Setibanya di tempat kegiatan, Bupati Ikram dan Wakil Bupati Ahlan juga disuguhkan tarian Bonmayu yang diiringi lantunan musik tradisional. Penampilan tersebut semakin menambah kemeriahan sekaligus memperlihatkan kekayaan budaya yang melekat dalam tradisi Cogoipa.


Bupati Ikram mengatakan, pelaksanaan Cogoipa harus terus dijaga agar berlangsung secara aman dan tertib. Menurutnya, Cogoipa merupakan tradisi yang memiliki nilai budaya penting bagi tiga negeri bersaudara, yakni Weda, Patani, dan Maba, sebagaimana tercermin dalam filosofi Gam Range.


“Tradisi ini harus kita jaga dan lestarikan. Cogoipa bukan hanya sebuah permainan, tetapi bagian dari warisan budaya yang memiliki nilai kebersamaan dan persaudaraan,” ujar Ikram.


Menindaklanjuti aspirasi yang disampaikan Ketua Panitia Fest Cogoipa, Bupati Ikram menyatakan Pemerintah Kabupaten Halmahera Tengah akan segera menyiapkan payung hukum berupa Peraturan Bupati (Perbup).


Langkah tersebut dinilai penting mengingat tradisi Cogoipa merupakan kegiatan tahunan yang perlu mendapat dukungan sekaligus perlindungan dalam upaya pelestarian budaya daerah.

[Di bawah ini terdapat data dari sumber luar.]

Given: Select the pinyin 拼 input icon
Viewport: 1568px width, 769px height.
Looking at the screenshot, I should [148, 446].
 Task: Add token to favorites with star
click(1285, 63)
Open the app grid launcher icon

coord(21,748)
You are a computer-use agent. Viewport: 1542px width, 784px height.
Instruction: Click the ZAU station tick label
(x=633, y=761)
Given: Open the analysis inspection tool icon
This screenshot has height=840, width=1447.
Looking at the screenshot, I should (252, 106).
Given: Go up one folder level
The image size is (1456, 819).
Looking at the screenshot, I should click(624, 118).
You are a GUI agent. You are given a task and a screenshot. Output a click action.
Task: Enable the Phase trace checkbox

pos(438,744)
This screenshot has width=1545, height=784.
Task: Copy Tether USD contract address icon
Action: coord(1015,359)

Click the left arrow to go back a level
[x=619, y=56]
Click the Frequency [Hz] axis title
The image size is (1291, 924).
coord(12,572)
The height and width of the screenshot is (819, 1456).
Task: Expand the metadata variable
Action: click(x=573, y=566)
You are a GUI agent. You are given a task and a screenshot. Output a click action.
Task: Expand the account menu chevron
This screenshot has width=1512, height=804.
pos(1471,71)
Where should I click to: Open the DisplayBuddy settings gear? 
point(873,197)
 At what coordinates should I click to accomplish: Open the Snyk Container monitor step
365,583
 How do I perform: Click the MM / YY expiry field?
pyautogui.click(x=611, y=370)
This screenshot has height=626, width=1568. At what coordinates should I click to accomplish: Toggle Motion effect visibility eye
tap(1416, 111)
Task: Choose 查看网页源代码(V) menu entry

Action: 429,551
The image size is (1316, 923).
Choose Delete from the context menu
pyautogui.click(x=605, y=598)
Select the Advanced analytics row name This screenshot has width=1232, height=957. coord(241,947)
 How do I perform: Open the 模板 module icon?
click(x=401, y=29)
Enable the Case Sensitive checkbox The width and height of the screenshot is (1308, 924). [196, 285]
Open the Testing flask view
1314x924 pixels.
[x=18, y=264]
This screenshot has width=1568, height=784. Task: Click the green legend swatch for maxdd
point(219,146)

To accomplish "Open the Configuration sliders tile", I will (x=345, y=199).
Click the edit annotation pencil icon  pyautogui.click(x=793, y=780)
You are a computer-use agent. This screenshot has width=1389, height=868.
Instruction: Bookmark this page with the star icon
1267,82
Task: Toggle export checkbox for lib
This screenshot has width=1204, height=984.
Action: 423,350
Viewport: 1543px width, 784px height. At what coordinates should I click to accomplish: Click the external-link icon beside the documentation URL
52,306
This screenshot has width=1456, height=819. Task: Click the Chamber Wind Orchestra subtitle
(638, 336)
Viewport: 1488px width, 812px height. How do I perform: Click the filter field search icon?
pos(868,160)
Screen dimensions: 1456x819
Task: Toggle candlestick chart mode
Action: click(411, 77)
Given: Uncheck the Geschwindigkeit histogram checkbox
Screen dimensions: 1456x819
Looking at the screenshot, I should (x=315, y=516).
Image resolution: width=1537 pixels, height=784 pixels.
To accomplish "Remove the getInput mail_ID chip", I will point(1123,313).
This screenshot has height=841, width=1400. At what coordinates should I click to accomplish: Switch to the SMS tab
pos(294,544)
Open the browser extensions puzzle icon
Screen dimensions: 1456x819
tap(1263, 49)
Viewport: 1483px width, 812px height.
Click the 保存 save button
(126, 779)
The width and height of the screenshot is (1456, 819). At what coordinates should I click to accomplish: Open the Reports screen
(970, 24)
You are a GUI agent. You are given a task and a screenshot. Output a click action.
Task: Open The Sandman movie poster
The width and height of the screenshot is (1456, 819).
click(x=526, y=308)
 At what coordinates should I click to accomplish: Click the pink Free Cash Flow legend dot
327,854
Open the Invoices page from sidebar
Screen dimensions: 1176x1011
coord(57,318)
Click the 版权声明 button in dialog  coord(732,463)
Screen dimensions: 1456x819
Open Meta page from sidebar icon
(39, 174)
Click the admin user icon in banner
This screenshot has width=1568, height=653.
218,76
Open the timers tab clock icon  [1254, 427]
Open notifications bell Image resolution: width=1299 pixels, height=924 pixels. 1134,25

Ikram juga menyebut Cogoipa sebagai bagian dari proses akulturasi budaya yang memiliki ciri khas, terutama penggunaan topeng dan rotan sebagai bagian dari tradisi.


Ke depan, pelaksanaan Fest Cogoipa diharapkan dapat dikembangkan dengan konsep yang lebih luas tanpa menghilangkan nilai dan marwah tradisi. Selain tetap menghadirkan berbagai perlombaan, kegiatan tersebut direncanakan memiliki sentuhan sosial dan humanis melalui pemberian bantuan kepada masyarakat yang membutuhkan.


Menurut Bupati, pengembangan kegiatan tersebut harus tetap menempatkan nilai-nilai tradisi sebagai bagian utama, sehingga Cogoipa tidak kehilangan identitas budaya yang selama ini melekat pada masyarakat.


Di akhir sambutannya, Bupati Ikram menyampaikan terima kasih kepada seluruh panitia yang telah menyelenggarakan Fest Cogoipa dengan aman dan lancar. Ia juga mengapresiasi seluruh peserta yang mengikuti arahan dan aturan yang telah disampaikan oleh para tokoh adat, imam, serta orang-orang tua.


Sementara itu, Fest Cogoipa yang digelar PNU WERE tahun ini diisi dengan berbagai rangkaian perlombaan. Kegiatan tersebut meliputi Lomba Outfit Cogoipa Loeng tingkat umum, Outfit Cogoipa Gome tingkat umum, Outfit Cogoipa Yai tingkat umum, Outfit Cogoipa kategori anak-anak, lomba puisi, lomba tarian Bonmayu, serta lomba videografi Cogoipa.


Rangkaian kegiatan tersebut menjadi bagian dari upaya generasi muda dalam memperkenalkan, merawat, dan meneruskan tradisi Cogoipa kepada generasi berikutnya.